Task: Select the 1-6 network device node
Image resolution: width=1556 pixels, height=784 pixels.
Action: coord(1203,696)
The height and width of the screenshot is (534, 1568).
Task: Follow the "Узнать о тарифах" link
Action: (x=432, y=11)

================

## WORK INSTRUCTIONS
In full and without change, transcribe the data above.

## REPLY TO THE TASK
Task: Select the 1-6 network device node
Image resolution: width=1556 pixels, height=784 pixels.
Action: coord(1203,696)
The height and width of the screenshot is (534, 1568).
Task: Follow the "Узнать о тарифах" link
Action: (x=432, y=11)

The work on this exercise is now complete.